# Your tasks
(A) Answer these questions about the see-saw thread:
(i) Where in the train carriage is the light source placed?
(ii) In which direction is the second man said to travel past the carriage?
(iii) According to the reply, at what speed does every disturbance propagate?
(B) Extract from the see-saw thread the part that opens with the words containing "2. May 5, 2006" and closes with "of electromagnetic nature.".

# Page excerpt
+++

# See-saw problem in special relativity

1. May 5, 2006

### chaah

In the middle of a train carriage, there is a light source with a switch. At each end of the carriage, there is a simple apparatus which, when struck by light, releases a ball vertically onto the floor of the carriage. At the floor is a see-saw, with ends vertically beneath the falling balls. So if both balls strike the see-saw ends simultaneously, the see-saw will not tilt, but if they strike the see-saw ends at different times, the see-saw will tilt (if only momentarily).

Apparatus....................Light source.........................Apparatus
x<---------------------------O--------------------------->x
|.................................................................................|
|.................................................................................|
|.................................................................................|
|.................................................................................|
|.................................................................................|
|.................................................................................|
O................................................................................O
Falling ball..............................................................Falling ball

....................................See-saw....................................
===============================================
.........................................|

A man in the carriage switches on the light and finds that light strikes the ends of the carriage simultaneously, the apparatuses at the ends activate simultaneously, the balls drop to the see-saw simultaneously, and the see-saw doesn't tilt. (Assume that the reference frame of the carriage is inertial.)

But a second man (in a different reference frame) travelling past the carriage at a constant velocity (from left to right, say) will find light to strike one end of the carriage before the other. So the balls don't drop to the see-saw simultaneously, and the see-saw will tilt.

This doesn't look right? Whether the balls strike the ends of the see-saw simultaneously may depend on one's reference frame, but whether or not the see-saw tilts surely cannot depend on one's reference frame? It seems that we must say that the see-saw does not tilt for the second man even though he finds one ball to strike the see-saw first.

Is this the right conclusion to draw? But how can the see-saw fail to tilt if struck by the balls at different times? Perhaps I don't quite understand how a see-saw works! :yuck:

Or does special relativity allow that whether or not a see-saw tilts can depend on one's reference frame?

2. May 5, 2006

### Ich

When you say "the see-saw tilts", you mean that when you push one end, the other end goes up "at the same time". You assume a rigid body.
Rigid bodies violate SR. They don´t exist: every disturbance propagates at sound speed, which is necessarily lower than light speed. After all, the binding forces are of electromagnetic nature.

+++

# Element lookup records
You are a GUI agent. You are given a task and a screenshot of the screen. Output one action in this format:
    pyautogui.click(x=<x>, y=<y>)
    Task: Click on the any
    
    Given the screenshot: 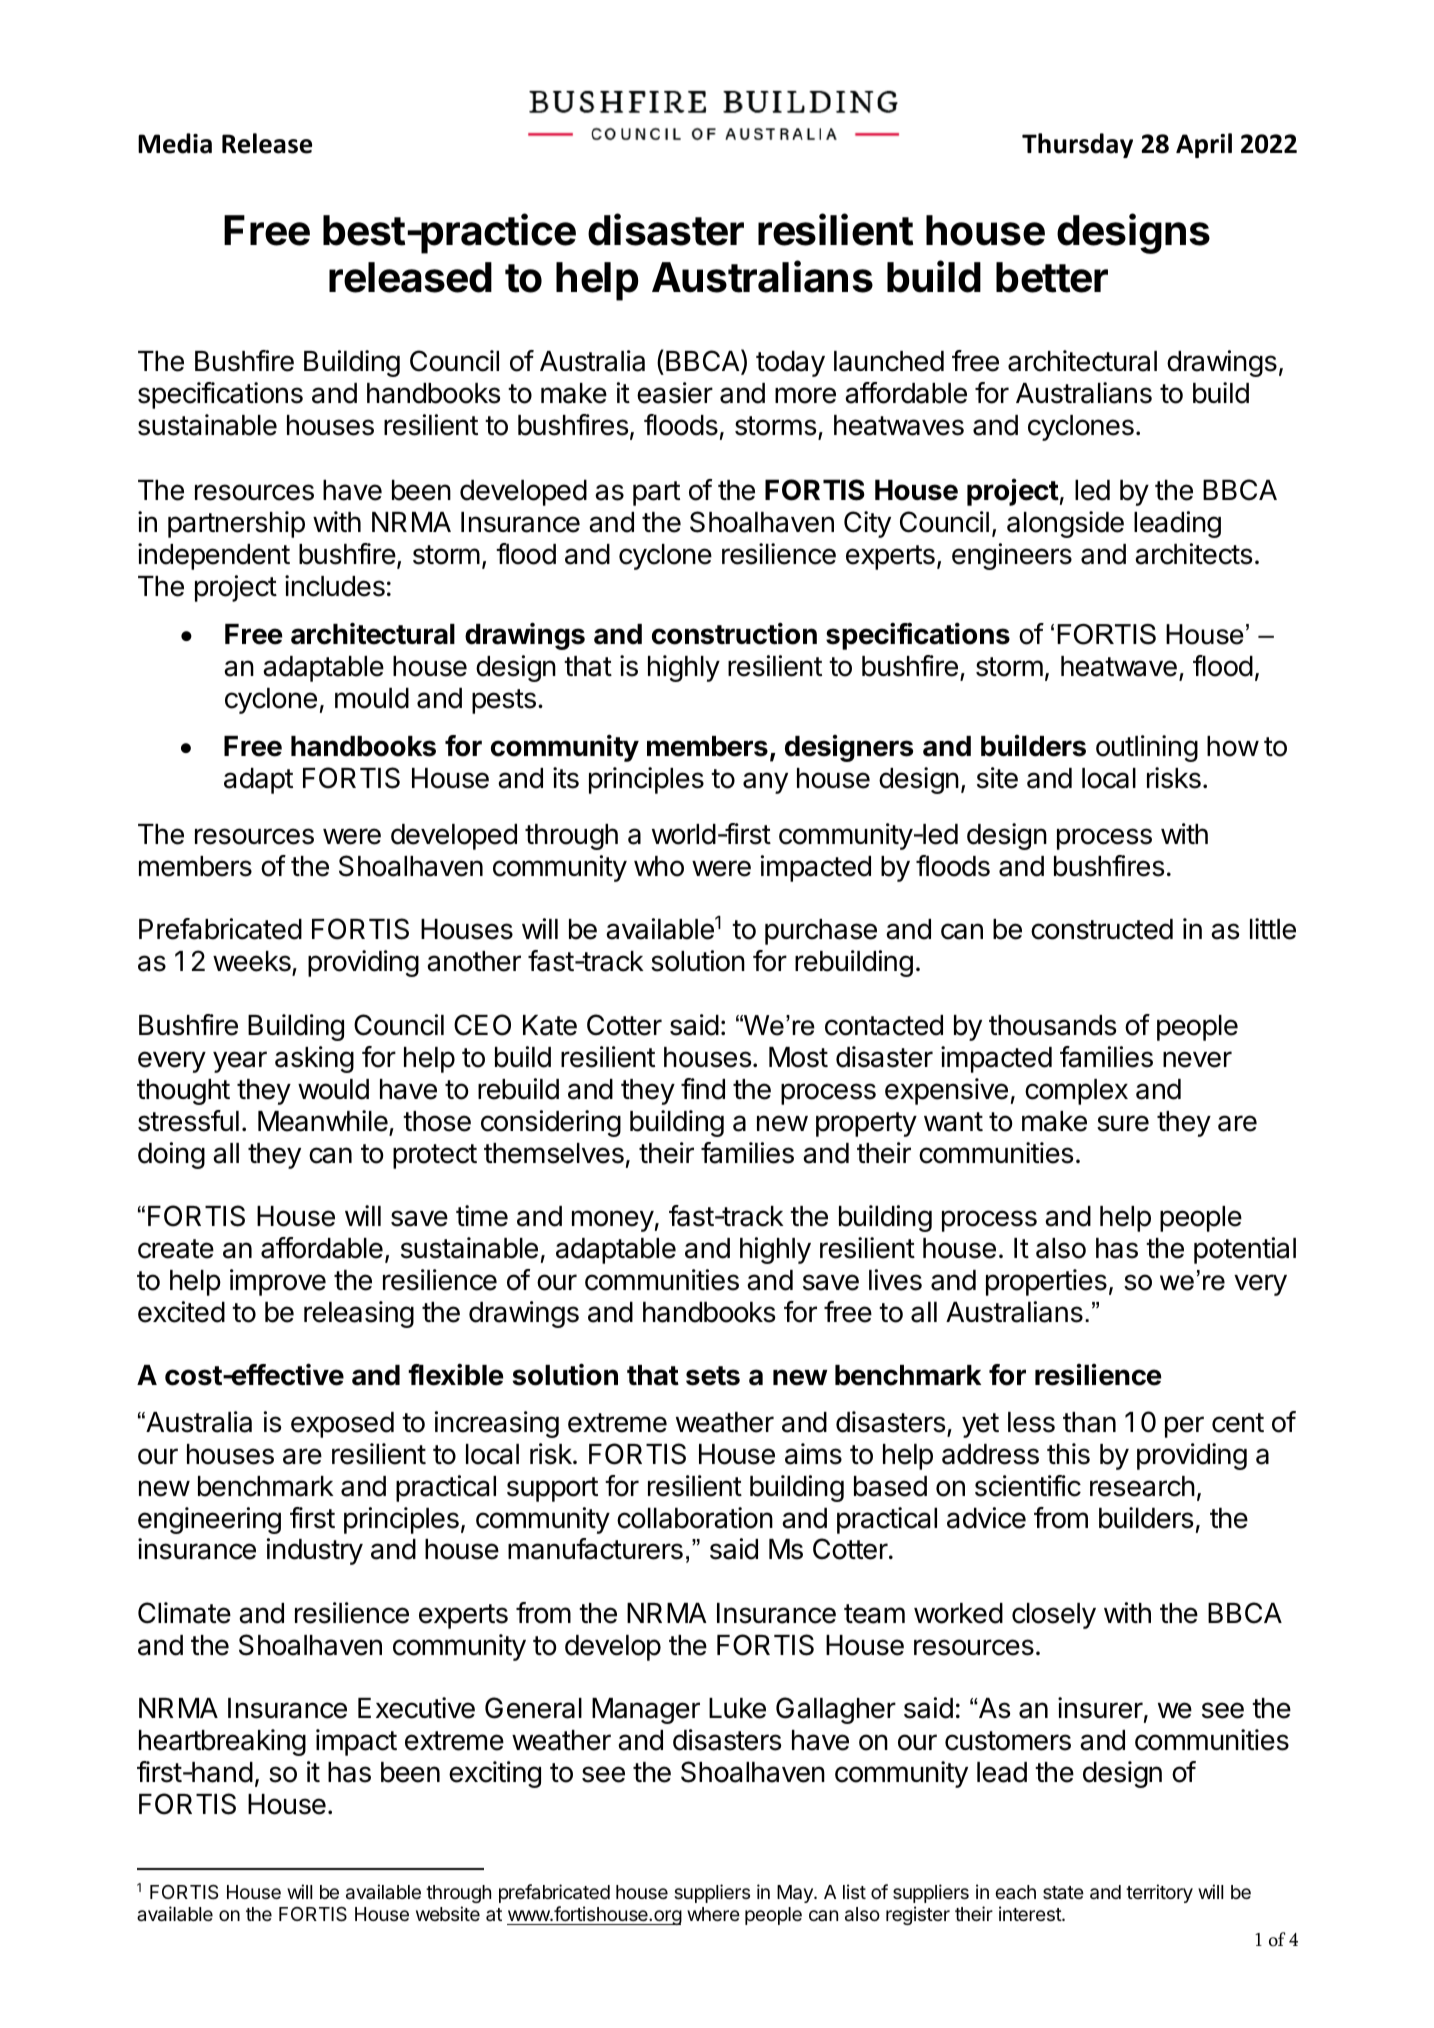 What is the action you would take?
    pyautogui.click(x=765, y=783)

+++

# Final answers
(A)
(i) In the middle of the carriage.
(ii) From left to right.
(iii) At sound speed.

(B)
2. May 5, 2006

### Ich

When you say "the see-saw tilts", you mean that when you push one end, the other end goes up "at the same time". You assume a rigid body.
Rigid bodies violate SR. They don´t exist: every disturbance propagates at sound speed, which is necessarily lower than light speed. After all, the binding forces are of electromagnetic nature.